(Dataset items)
──────────

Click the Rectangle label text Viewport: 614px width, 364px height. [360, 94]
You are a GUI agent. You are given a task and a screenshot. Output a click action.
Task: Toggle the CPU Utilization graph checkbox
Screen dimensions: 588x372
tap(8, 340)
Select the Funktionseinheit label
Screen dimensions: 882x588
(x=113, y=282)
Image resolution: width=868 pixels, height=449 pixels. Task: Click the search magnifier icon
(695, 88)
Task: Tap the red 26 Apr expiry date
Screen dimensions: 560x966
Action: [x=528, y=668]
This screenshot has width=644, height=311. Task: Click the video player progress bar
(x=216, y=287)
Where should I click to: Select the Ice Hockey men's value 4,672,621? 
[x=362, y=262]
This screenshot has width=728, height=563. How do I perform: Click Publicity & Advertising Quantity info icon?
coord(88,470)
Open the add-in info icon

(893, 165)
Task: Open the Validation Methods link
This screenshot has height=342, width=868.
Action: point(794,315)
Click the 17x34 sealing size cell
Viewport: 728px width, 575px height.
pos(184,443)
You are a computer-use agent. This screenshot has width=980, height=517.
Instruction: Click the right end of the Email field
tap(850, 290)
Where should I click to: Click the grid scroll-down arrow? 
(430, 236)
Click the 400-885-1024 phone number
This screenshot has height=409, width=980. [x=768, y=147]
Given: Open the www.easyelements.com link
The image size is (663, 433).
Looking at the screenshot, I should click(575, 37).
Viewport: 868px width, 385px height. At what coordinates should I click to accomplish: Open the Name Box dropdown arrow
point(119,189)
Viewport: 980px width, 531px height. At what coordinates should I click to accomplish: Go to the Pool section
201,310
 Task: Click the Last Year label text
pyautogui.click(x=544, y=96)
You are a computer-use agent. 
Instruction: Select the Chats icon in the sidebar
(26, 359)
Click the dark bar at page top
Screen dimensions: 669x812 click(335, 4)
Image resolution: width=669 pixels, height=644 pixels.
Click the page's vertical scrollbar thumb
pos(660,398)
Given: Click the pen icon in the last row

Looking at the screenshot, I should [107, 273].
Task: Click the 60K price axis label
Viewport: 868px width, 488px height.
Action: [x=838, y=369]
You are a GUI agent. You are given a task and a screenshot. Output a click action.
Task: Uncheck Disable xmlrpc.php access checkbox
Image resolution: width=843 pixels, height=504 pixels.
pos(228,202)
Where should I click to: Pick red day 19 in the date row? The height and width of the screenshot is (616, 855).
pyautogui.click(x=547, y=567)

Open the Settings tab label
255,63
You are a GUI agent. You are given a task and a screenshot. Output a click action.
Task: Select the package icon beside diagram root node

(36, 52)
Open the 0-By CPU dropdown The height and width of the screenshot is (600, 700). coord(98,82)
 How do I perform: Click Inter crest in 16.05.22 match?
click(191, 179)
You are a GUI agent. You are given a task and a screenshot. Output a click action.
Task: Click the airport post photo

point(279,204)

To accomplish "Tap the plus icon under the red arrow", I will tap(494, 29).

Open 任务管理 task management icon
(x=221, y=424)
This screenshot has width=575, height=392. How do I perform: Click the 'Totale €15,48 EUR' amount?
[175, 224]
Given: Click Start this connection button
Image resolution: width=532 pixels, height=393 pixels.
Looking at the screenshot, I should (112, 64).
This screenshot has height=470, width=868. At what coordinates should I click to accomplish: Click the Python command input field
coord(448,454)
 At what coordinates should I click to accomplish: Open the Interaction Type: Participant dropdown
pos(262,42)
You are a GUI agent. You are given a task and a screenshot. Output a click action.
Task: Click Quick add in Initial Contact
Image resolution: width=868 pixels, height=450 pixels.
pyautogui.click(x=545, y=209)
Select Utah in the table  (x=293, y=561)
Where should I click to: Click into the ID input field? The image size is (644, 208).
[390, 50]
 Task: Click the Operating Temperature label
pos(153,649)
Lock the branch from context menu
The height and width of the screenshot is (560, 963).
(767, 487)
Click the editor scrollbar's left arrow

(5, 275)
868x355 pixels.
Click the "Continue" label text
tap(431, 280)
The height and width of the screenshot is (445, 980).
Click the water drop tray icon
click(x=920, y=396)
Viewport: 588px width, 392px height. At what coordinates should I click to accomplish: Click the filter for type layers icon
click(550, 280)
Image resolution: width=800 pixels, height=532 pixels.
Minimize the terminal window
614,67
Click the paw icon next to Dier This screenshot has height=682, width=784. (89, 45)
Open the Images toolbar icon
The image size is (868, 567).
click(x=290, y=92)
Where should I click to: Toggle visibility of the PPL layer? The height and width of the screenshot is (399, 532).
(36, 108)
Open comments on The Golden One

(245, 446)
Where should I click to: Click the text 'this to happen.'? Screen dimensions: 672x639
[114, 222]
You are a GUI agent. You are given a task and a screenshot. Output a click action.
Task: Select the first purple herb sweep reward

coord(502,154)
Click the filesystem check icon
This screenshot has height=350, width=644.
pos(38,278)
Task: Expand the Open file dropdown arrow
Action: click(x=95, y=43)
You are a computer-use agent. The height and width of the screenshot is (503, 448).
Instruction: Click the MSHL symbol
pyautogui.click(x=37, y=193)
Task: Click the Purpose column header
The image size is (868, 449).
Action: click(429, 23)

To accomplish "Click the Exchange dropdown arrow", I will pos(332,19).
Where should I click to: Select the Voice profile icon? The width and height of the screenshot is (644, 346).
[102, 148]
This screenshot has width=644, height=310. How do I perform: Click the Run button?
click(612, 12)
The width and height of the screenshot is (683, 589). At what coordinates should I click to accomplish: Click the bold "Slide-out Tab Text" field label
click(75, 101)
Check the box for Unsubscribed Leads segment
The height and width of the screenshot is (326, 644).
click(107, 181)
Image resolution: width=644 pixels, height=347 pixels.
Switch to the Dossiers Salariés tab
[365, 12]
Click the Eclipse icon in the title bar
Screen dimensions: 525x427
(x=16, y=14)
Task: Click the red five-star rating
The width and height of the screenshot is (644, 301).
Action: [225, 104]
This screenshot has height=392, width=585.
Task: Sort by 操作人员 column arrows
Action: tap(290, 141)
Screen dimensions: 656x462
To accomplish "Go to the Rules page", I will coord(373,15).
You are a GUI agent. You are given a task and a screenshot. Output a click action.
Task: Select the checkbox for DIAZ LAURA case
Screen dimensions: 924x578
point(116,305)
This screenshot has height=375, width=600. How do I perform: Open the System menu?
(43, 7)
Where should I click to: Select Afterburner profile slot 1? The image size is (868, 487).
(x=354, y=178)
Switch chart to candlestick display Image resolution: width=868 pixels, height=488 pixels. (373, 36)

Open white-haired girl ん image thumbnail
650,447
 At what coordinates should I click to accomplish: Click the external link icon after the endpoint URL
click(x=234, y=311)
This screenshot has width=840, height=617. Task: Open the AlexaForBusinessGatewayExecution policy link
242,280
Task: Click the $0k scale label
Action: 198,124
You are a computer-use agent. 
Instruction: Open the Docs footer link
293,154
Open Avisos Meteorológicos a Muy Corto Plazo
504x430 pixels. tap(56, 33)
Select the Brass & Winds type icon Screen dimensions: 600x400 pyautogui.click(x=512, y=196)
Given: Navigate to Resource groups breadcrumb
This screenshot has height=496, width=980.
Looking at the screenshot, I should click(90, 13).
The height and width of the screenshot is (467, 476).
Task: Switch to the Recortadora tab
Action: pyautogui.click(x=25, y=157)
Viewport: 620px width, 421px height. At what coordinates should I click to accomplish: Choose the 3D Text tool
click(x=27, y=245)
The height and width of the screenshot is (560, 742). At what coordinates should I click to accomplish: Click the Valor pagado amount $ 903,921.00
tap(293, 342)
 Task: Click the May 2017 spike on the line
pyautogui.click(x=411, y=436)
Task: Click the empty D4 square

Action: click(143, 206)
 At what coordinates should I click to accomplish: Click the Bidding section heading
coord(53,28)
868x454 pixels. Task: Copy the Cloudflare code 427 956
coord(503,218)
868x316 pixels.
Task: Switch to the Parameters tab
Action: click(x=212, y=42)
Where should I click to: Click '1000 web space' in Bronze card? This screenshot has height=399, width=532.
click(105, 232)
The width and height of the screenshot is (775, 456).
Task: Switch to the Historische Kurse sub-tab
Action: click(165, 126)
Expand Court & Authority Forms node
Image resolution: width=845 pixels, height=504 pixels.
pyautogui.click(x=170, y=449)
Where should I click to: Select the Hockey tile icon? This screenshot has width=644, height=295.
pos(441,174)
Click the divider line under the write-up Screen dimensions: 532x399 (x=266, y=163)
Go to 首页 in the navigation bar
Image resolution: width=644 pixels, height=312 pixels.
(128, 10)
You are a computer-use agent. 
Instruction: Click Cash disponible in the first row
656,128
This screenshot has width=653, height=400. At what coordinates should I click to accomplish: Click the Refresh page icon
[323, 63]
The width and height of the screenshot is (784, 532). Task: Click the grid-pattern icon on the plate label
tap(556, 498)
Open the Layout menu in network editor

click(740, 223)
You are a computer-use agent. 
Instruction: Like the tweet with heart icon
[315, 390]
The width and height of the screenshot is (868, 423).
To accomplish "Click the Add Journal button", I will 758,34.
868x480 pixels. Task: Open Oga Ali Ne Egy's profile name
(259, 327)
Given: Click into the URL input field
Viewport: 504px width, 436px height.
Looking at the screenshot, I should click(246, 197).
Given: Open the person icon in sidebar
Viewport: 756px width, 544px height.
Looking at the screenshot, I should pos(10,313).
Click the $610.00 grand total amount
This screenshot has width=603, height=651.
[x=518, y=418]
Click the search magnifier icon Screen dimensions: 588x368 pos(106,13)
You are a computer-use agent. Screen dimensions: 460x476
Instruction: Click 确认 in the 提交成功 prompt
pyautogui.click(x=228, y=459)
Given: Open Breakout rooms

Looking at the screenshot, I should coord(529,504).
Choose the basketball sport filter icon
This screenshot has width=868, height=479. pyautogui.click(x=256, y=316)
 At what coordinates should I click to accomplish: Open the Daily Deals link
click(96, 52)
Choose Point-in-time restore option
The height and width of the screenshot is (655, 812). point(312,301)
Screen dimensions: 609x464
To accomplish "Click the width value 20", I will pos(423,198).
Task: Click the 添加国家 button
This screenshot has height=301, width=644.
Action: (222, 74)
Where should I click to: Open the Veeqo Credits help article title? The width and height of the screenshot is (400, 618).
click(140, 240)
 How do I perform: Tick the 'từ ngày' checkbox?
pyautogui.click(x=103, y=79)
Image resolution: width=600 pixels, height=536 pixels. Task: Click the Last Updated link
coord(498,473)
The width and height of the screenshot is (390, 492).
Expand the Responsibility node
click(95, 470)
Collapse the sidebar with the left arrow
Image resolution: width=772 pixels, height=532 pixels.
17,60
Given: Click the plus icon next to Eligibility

──────────

### EXERCISE DETAILS
Look for the word "will". Copy out every line of the data that has it.

### RESPONSE TO THE EXERCISE
To accomplish "Tap the plus icon under the red arrow", I will tap(494, 29).
To accomplish "Click the Exchange dropdown arrow", I will pos(332,19).
To accomplish "Go to the Rules page", I will coord(373,15).
To accomplish "Click the Add Journal button", I will 758,34.
To accomplish "Click the width value 20", I will pos(423,198).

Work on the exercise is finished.